Justice Antonin Scalia wondered if movies showing drinking and smoking might be next.
"I am concerned with the First Amendment, which says Congress shall make no law abridging the freedom of speech," he said. "It has never been understood that the freedom of speech did not include portrayals of violence. You are asking us to create a whole new prohibition which the American people never ratified when they ratified the First Amendment."
The California law never took effect. Lower courts have said the law violates minors' constitutional rights under the First and Fourteenth amendments, and that the state lacked enough evidence to prove that violent games cause physical and psychological harm to minors. Courts in six other states, including Michigan and Illinois, reached similar conclusions, striking down similar bans.
The Supreme Court will make a decision sometime next year.
California lawmakers were trying to help parents control what type of video games their children had access to, said Zackery P. Morazzini, a California supervisory deputy attorney general who argued the case for the state.
But a lawyer for the Entertainment Merchants Association said that there was no proof that violent video games were any more harmful than television, books or movies. "We have a history in this country of new mediums coming along and people vastly overreacting to them, thinking the sky is falling, our children are all going to be turned into criminals," Paul M. Smith said.
Roberts appeared to disagree.
"In these video games the child is not sitting there passively watching something. The child is doing the killing. The child is doing the maiming. And I suppose that might be understood to have a different impact on the child's moral development," Roberts said.
The case appeared to divide the court's conservative members, with Justices Scalia and Samuel Alito engaging in a spirited discussion about the original meaning of the Constitution.
"I think what Justice Scalia wants to know is what James Madison thought about video games," Alito said to laughter in the courtroom.
"No, I want to know what James Madison thought about violence," Scalia retorted.
Showing stronger support for the law, Justice Stephen Breyer said it doesn't make sense to allow bans on minors accessing pornography and not be able to block them from graphically violent video games.
What if a video game showed "gratuitous torture of children?" Breyer asked. "'Now you can't buy a naked woman, but you can go and buy that,' you say to the 13-year-old. Now what sense is there to that?"
"Why isn't it common sense to say a state has the right to say, 'Parent, you want this for your child? You go buy it yourself,'" Breyer added.
The case also provoked debate among the court's more liberal members.
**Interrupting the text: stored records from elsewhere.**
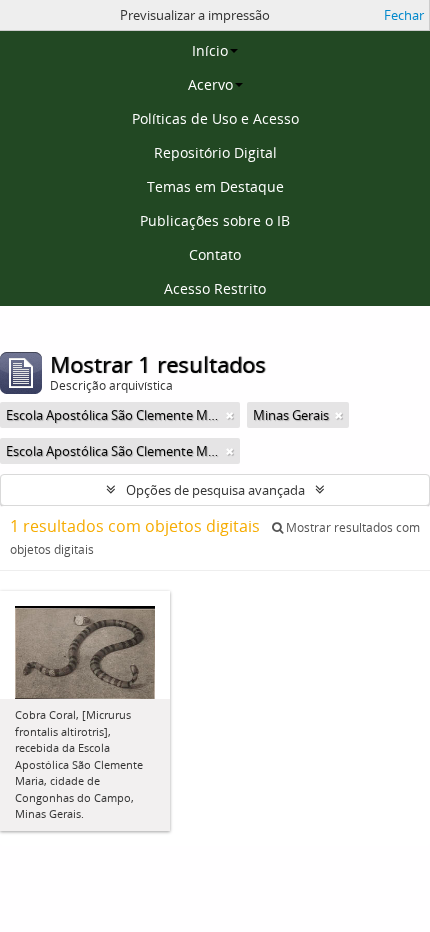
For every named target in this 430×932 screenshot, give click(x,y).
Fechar (404, 15)
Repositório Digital (215, 152)
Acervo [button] (210, 84)
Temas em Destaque (215, 186)
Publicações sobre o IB (215, 220)
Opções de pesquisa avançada (215, 490)
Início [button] (210, 50)
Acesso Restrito (215, 288)
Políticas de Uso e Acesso (215, 118)
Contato (215, 254)
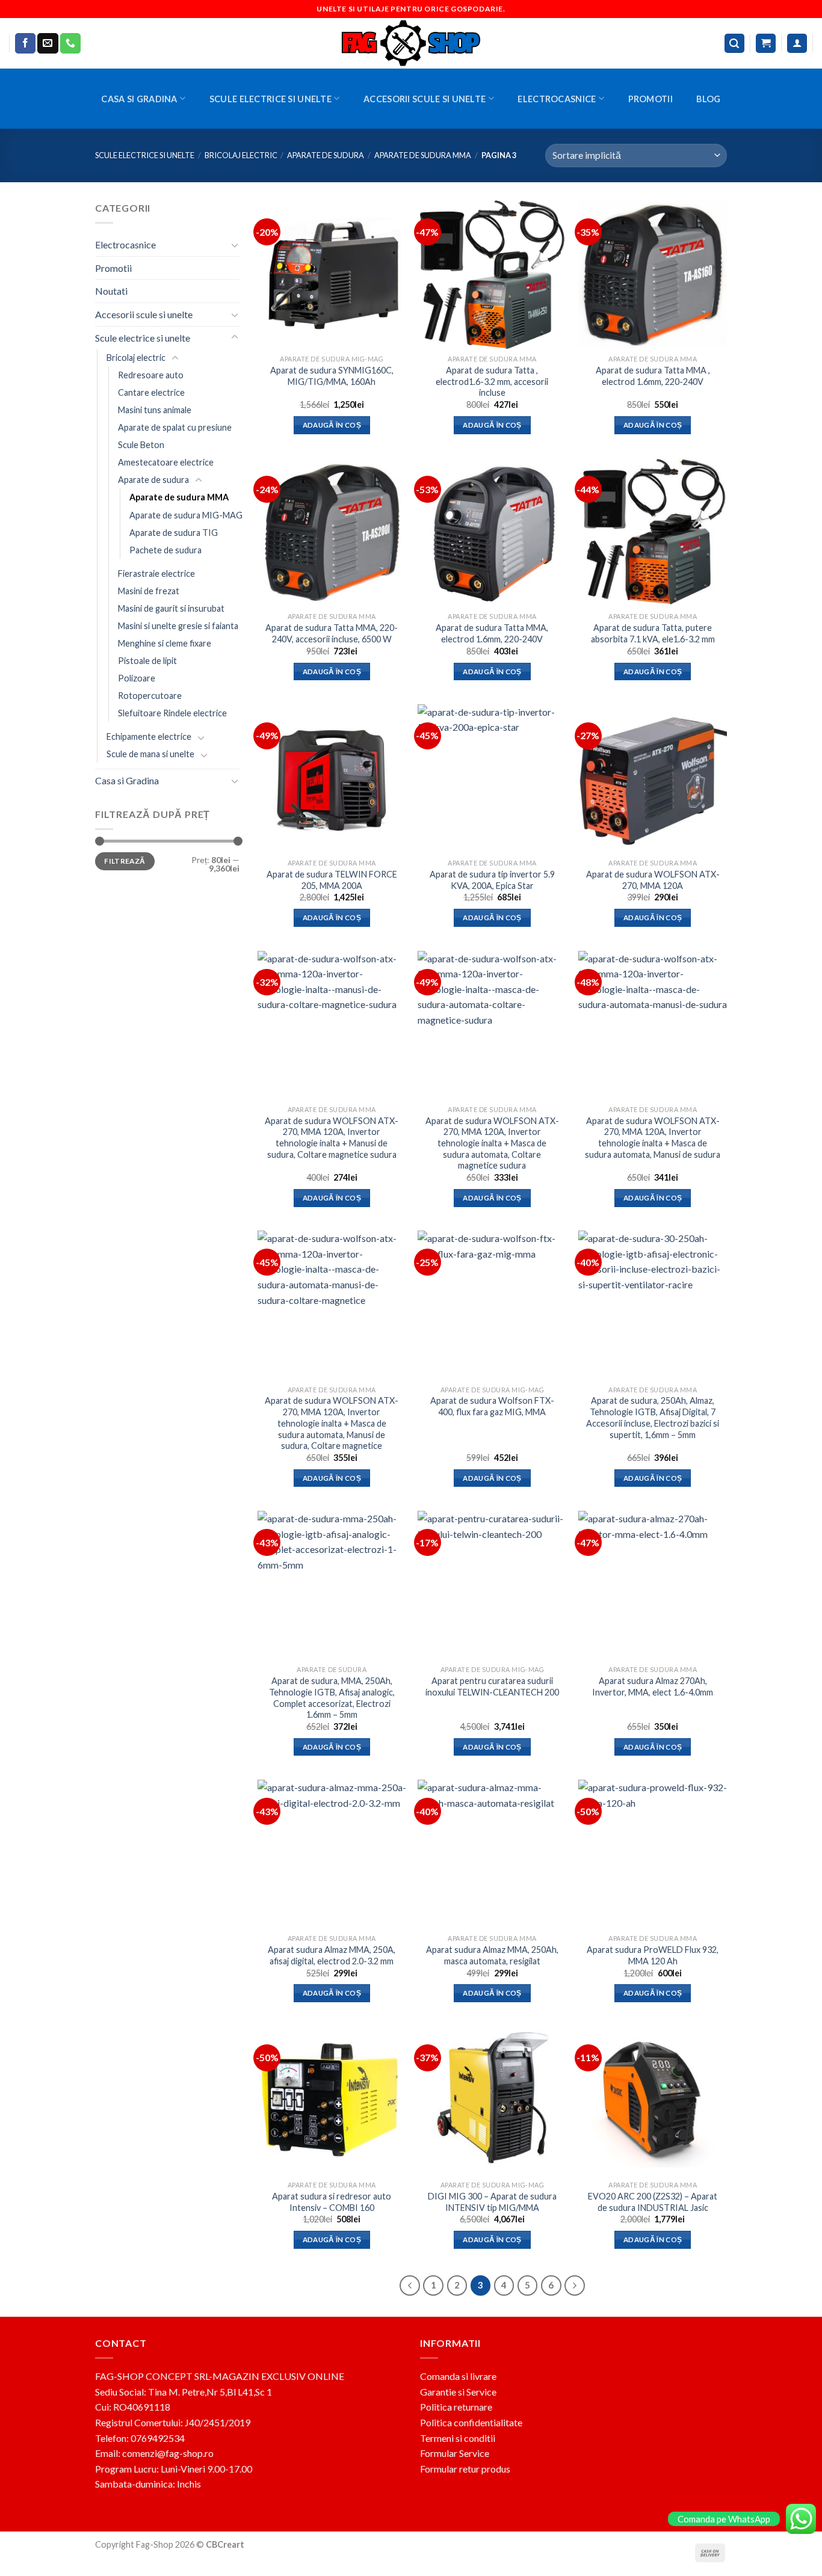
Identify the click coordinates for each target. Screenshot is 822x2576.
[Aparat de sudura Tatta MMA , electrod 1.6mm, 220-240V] (652, 274)
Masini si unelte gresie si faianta (178, 626)
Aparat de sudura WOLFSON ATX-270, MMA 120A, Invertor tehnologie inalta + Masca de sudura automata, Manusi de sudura (652, 1138)
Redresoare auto (151, 375)
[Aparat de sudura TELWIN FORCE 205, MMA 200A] (332, 778)
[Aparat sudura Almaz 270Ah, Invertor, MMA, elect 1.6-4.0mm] (652, 1585)
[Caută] (735, 44)
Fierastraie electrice (156, 573)
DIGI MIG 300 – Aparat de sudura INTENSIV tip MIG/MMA (492, 2202)
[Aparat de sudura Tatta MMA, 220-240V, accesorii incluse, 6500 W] (332, 532)
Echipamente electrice (149, 736)
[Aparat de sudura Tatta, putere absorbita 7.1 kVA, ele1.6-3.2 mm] (652, 532)
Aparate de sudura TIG (173, 532)
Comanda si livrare (458, 2376)
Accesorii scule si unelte (424, 99)
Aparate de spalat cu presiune (175, 427)
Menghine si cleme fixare (164, 643)
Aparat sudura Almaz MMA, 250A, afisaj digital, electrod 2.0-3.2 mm (331, 1955)
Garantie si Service (458, 2391)
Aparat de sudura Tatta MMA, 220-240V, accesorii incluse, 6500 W (331, 633)
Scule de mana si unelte (150, 754)
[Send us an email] (47, 43)
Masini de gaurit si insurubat (171, 608)
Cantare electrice (151, 392)
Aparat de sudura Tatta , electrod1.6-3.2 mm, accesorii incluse (492, 381)
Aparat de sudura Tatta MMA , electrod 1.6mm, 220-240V (653, 376)
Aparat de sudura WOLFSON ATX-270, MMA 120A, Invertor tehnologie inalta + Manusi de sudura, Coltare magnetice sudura (331, 1138)
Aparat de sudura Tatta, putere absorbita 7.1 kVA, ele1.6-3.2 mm (653, 633)
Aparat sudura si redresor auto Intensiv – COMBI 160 (331, 2202)
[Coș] (766, 44)
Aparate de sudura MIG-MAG (186, 514)
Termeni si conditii (457, 2438)
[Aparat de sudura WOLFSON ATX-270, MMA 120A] (652, 778)
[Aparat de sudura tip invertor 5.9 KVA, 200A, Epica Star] (492, 778)
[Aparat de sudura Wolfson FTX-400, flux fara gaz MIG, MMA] (492, 1305)
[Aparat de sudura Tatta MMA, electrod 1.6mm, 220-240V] (492, 532)
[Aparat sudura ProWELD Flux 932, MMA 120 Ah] (652, 1854)
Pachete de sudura (165, 550)
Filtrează (124, 860)
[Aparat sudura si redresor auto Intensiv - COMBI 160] (332, 2100)
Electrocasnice (557, 99)
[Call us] (70, 43)
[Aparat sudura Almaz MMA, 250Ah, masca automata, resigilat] (492, 1854)
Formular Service (454, 2453)
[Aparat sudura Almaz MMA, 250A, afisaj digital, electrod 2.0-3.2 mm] (332, 1854)
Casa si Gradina (139, 99)
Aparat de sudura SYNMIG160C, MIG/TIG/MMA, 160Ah (332, 376)
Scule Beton (141, 445)
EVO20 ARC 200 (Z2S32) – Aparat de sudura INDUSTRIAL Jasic (652, 2202)
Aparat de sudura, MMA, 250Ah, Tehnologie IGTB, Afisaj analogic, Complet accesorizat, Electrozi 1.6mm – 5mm (332, 1698)
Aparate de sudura (325, 155)
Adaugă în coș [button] (332, 425)
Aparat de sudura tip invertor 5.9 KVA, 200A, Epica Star (492, 880)
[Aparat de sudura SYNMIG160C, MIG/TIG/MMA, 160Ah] (332, 274)
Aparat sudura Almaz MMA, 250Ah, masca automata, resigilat (492, 1955)
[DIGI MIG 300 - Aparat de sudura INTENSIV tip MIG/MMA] (492, 2100)
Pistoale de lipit (147, 661)
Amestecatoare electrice (166, 462)
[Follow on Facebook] (25, 43)
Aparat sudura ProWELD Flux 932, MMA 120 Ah (652, 1955)
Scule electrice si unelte (270, 99)
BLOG (708, 99)
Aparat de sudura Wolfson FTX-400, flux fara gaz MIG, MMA (492, 1406)
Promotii (650, 99)
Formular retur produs (465, 2468)
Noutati (111, 291)
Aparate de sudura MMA (422, 155)
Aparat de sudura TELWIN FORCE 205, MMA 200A (332, 880)
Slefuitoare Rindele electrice (172, 713)
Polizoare (136, 678)
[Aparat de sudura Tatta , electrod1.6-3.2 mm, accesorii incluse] (492, 274)
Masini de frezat (148, 591)
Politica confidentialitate (471, 2422)
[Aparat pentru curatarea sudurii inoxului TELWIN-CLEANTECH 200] (492, 1585)
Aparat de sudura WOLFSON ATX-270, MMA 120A (653, 880)
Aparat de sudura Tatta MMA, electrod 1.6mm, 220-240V (492, 633)
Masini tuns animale (154, 410)
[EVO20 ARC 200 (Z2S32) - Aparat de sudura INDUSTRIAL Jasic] (652, 2100)
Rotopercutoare (150, 695)
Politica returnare (456, 2406)
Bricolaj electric (241, 155)
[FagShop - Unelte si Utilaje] (411, 43)
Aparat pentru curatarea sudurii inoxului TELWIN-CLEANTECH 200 (492, 1686)
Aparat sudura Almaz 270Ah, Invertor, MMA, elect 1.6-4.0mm (652, 1686)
Justice Elena Kagan pointed out that many of the younger staff at the Supreme Court probably grew up playing versions of the video game "Mortal Kombat," a martial arts fighting game that allows victorious players to finish their opponents with graphically violent moves called "fatalities."
And nearing the end of arguments, Justice Sonia Sotomayor pointed out the difficulties with enforcement.
She noted that the law bans minors buying video games that show violence to people. But what if game designers make a couple of anatomical changes to the depiction of human beings, like elongating the ears?
"Would a video game that portrayed a Vulcan as opposed to a human being, being maimed and tortured, would that be covered by the act?" Sotomayor asked.
Morazzini said those games would then be legal to sell to children.
Roberts suggested that the court might find a compromise like it did with "crush videos" showing animal deaths. He said the court struck down that ban in a way so that a new, narrower law might be legal.
"Why isn't that a good approach here?" Roberts asked.
The case is Schwarzenegger v. Entertainment Merchants Association, 08-1448.